Jimmy Fingers vit entre deux mondes. Dans l’un, c’est un pianiste amateur aux grandes ambitions. Dans l’autre, c’est un brutal recouvreur de dettes qui officie pour le compte de son père, un redoutable mafieux. Jimmy est divisé et ses deux existences vont finir par s’entrechoquer…

Descente aux enfers d’un voyou mélomane

Depuis l’avènement du Nouvel Hollywood à la fin des années 60, les réalisateurs quittent les studios pour filmer la rue et saisir les pulsations des grandes villes américaines. C’est Martin Scorsese qui symbolise le mieux ce mouvement, avec des films comme Mean streets ou Taxi driver, où des personnages violents et compulsifs se débattent dans la jungle urbaine.

Mélodie pour un tueur, premier film de James Toback, réalisateur peu connu et à la maigre carrière, s’inscrit directement dans ce sillage. Tourné en décors naturels, le film décrit l’univers saturé du New-York des années 70, ville délabrée et peuplée d’une faune interlope. En son centre, Harvey Keitel crève l’écran comme à son habitude, avec ce mélange de fragilité et d’agressivité qui le caractérise et dont le sommet sera sa prestation dans Bad lieutenant.

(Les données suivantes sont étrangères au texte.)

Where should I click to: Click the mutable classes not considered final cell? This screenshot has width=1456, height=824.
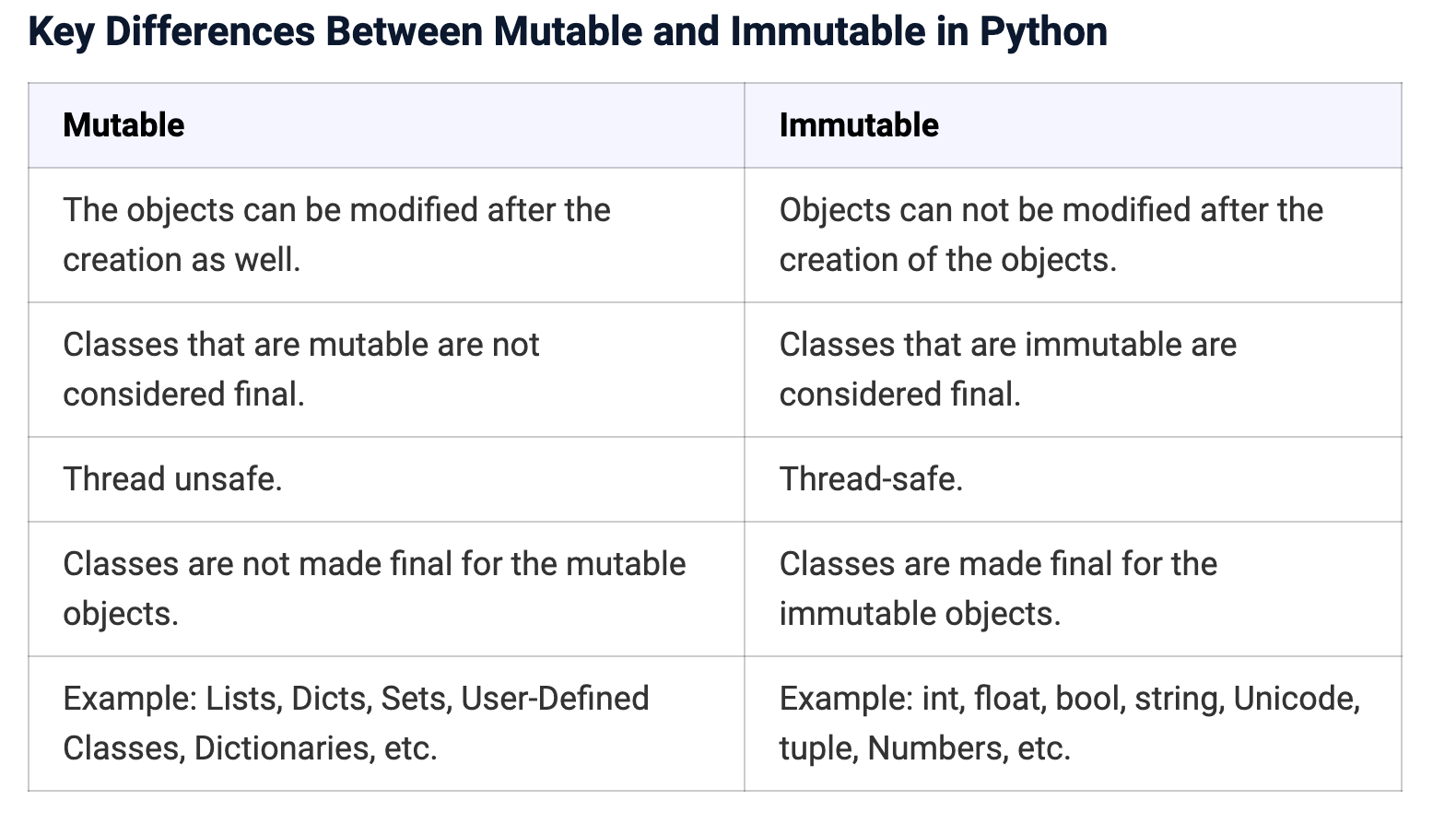386,370
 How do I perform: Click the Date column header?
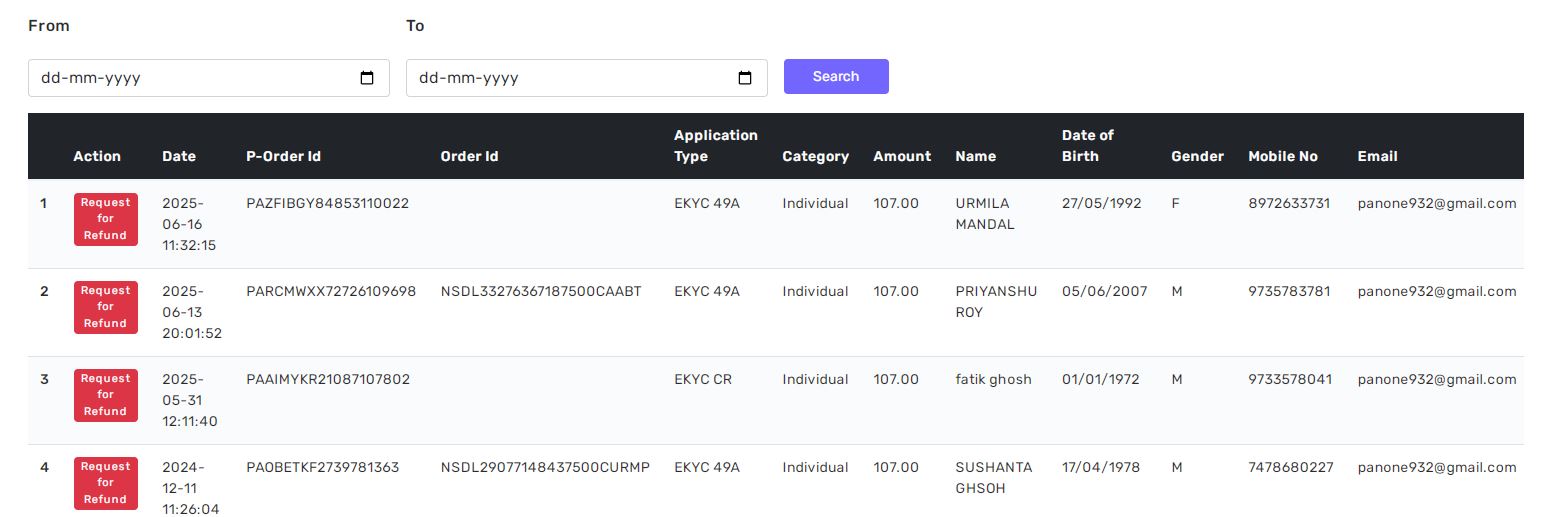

Malheureusement, le film n’a pas la virtuosité et l’efficacité de ses modèles, et surtout s’avère assez nauséabond dans sa représentation des rapports sexuels. En 2005, Jacques Audiard en réalisera un remake, De battre mon cœur s’est arrêté, avec Romain Duris et Niels Arestrup.

Fiche technique

  • Titre original : Fingers
  • Durée : 1h31
  • Réalisateur : James Toback
  • Pays d’origine : USA
  • Distribution : Harvey Keitel – Tisa Farrow – Jim Brown – Michael V Gazzo
  • Date de sortie : 1978
  • Genre : drame

Plan culte

Séance : Mardi 21 janvier à 19h30 (Cinéma Artplexe)

Recommandations

  • De rouille et d’os (Jacques Audiard)
  • Cruising (William Friedkin)
  • Bad lieutenant (Barbet Schroeder)
  • Taxi driver (Martin Scorsese)
  • Les Soprano (série)

Critique du Poulpe (par Séraphin)

Husbands (1970) de John Cassavetes puis Mean Streets (1973) et Taxi Driver (1976) de Martin Scorsese forment le noyau dur du Nouvel Hollywood new-yorkais. Ce triptyque donne un point de départ riche pour un cinéma urbain, brutal et débridé. 

Dans l’ombre de Scorsese se cachent plusieurs cinéastes qui ont tenté de rentrer dans son wagon, pour développer une carrière avec des projets qui s’apparentent à des ersatz.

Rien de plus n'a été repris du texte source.